• _Task instructions_:
1) List every actor named in the review of The Miseducation of Cameron Post.
2) Continue the review of The Miseducation of Cameron Post from the point where it stops.

The Miseducation of Cameron Post Is a Compelling Coming-of-Age Tale

Adam, Jane and Cameron (Forrest Goodluck, Sasha Lane and Chloë Grace Moretz) try to survive gay conversion therapy in early-'90s America.
©2017 BEACHSIDE FILMS, LLC
Adam, Jane and Cameron (Forrest Goodluck, Sasha Lane and Chloë Grace Moretz) try to survive gay conversion therapy in early-'90s America.

Although "young adult," or YA, literature, has been so loosely defined as to include almost anything ever read by teenagers, one of the genre's chief appeals is that it represents problems both real and fantastic as seen through the freshly opened eyes of the once innocent. The heroes and heroines are all young Holden Caulfields (though often less foul-mouthed, bitter and cosmopolitan) on the verge of the great realization that things are not what they seem. Their relationships are unstable, their families carry dark secrets, adults and authority figures are not to be trusted and that cute guy who just showed up in English class is a vampire.

• _Study material_:
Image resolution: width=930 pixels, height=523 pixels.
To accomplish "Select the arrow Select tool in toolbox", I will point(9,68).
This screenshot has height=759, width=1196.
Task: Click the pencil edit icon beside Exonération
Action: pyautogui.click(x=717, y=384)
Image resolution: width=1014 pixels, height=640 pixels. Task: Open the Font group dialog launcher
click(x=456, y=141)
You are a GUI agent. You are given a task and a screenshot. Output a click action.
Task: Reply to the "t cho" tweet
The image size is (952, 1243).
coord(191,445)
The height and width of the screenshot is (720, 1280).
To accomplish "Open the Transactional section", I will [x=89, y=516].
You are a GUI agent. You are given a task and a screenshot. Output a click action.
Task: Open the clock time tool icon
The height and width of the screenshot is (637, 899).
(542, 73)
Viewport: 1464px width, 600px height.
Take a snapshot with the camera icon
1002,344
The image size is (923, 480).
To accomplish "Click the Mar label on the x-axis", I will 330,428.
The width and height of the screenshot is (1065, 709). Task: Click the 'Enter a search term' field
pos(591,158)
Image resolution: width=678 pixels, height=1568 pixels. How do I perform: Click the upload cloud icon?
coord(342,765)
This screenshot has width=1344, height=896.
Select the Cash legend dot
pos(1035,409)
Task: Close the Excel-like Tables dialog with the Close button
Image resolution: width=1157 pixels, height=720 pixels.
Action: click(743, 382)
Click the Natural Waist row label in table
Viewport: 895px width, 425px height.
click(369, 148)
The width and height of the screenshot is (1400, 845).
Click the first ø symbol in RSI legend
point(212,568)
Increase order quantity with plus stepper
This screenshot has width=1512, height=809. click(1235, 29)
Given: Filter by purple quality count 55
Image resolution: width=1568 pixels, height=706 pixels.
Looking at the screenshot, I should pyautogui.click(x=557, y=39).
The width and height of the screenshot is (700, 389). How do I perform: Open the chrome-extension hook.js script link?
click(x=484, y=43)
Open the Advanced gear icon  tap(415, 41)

• _Solved problems_:
1) Forrest Goodluck, Sasha Lane, Chloë Grace Moretz

2)
The YA field has moved into films as well, from obvious examples like the Twilight and Hunger Games films to recent independent titles like Leave No Trace, Eighth Grade and now The Miseducation of Cameron Post, which is based on a popular 2012 novel by Emily Danforth and told firmly from the point of view of its teen-aged heroine.

The film opens with a scene that looks like 1950s Americana, as teenagers in a Montana small town get ready for junior prom. That nostalgic bubble bursts within minutes; it's 1993 and Cameron Post (Chloë Grace Moretz) is caught in the back seat in a clinch with her best friend Coley ... who is, yes, another girl. In what seems like a matter of days, Cameron's rather distant family (she's an orphan, living with relatives) ships her off to God's Promise, a gay conversion center run by the ineffectual Reverend Rick and icy therapist Dr. Marsh.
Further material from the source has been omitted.